Public officials rightfully debate the need to reduce unsustainable federal deficits and debt. In the current political campaigns, we hear much about the economy, but almost nothing about the moral imperative to overcome pervasive poverty in a nation still blessed with substantial economic resources and power.
You see, over and over and over again the Catholic bishops point out that being against abortion is not the total of Catholic pro-life theology. Nor is being against abortion the total of all the factors that go into making a political decision for whom to vote. In fact, the bishops go on to speak in language that would be called “liberal” by many conservative Roman Catholics.

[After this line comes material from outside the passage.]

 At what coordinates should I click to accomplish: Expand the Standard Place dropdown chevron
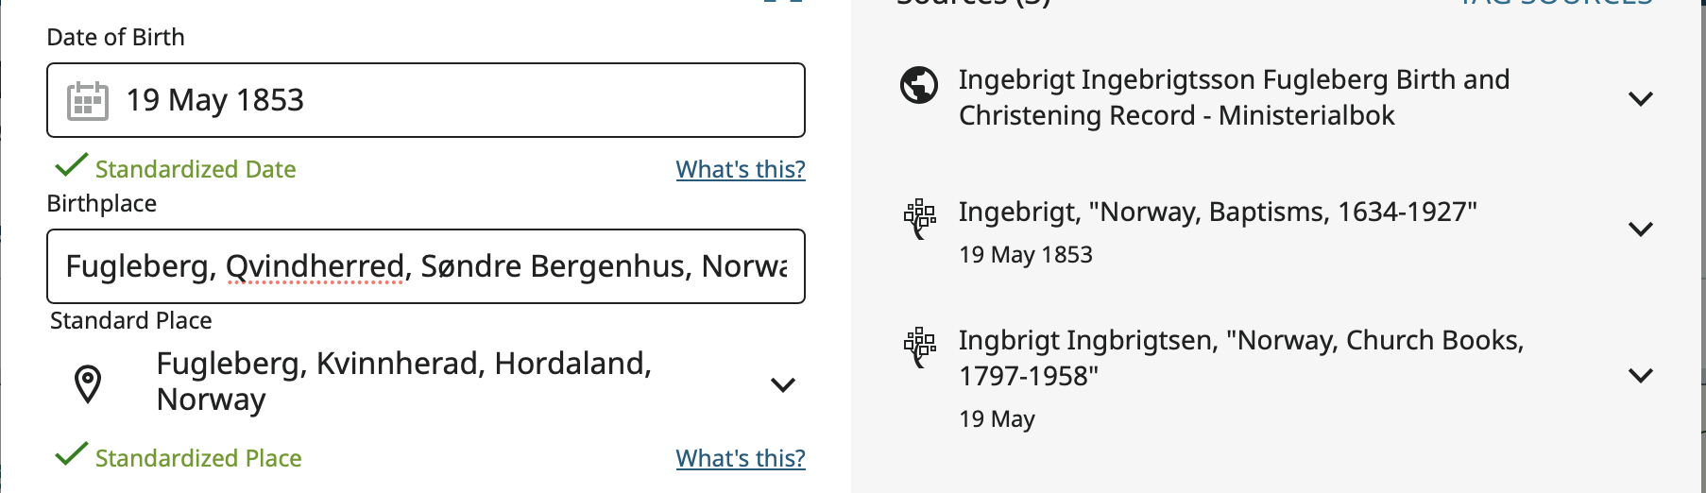(782, 384)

These harsh economic realities bring terrible human costs for millions of families, who live with anxiety and uncertainty and cope with stagnant or falling wages. Many are forced to work second or third jobs, which places further strain on their children’s well-being, and millions of young adults are denied the ability to begin families. These people are not abstractions: they are fellow parishioners and our neighbors; our cousins, aunts, and uncles; our brothers and sisters; our mothers and fathers; possibly our own children. The economy should help families thrive, not place additional pressures on them.
This broken economy also contributes to the danger that workers will be exploited or mistreated in other ways. For example, many employees struggle for just wages, a safe workplace, and a voice in the economy, but they cannot purchase the goods they make, stay in the hotels they clean, or eat the food they harvest, prepare, or serve. Immigrants and their families are especially vulnerable, which highlights the urgent need for comprehensive immigration reform.
What then is the ideal solution? The ideal solution is that whether Orthodox or Roman Catholics you support in full all those matters which the bishops state are pro-life matters. As I have said before, to support some parts of being pro-life while opposing the full pro-life agenda laid out by the bishops does not make you either a faithful Roman Catholic or Orthodox. It simply makes you another sinner.